**Exercise goal:** Determine how many lines in the records hold "will", then give that number by itself.

**Dataset content:**

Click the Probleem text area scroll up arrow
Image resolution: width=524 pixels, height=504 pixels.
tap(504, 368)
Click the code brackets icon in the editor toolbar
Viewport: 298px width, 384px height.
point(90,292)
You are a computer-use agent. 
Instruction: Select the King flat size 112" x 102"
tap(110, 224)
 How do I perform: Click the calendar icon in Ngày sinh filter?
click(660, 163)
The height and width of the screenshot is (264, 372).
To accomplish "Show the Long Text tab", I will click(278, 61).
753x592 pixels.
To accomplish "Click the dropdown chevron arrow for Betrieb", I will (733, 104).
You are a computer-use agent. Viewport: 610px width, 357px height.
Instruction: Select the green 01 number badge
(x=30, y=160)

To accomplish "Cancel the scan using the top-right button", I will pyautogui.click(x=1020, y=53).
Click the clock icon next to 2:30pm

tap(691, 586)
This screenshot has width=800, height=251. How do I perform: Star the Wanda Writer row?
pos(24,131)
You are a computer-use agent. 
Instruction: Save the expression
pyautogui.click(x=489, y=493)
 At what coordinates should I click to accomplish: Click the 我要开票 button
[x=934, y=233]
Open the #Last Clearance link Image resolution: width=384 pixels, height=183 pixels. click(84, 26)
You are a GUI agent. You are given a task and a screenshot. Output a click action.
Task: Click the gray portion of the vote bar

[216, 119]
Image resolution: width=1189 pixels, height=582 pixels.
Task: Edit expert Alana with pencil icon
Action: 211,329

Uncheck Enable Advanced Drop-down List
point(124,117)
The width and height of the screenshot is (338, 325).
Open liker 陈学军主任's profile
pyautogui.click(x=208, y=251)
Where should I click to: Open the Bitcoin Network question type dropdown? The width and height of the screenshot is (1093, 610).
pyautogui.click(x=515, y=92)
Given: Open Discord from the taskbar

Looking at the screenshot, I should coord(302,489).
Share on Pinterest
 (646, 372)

**Expected answer:** 3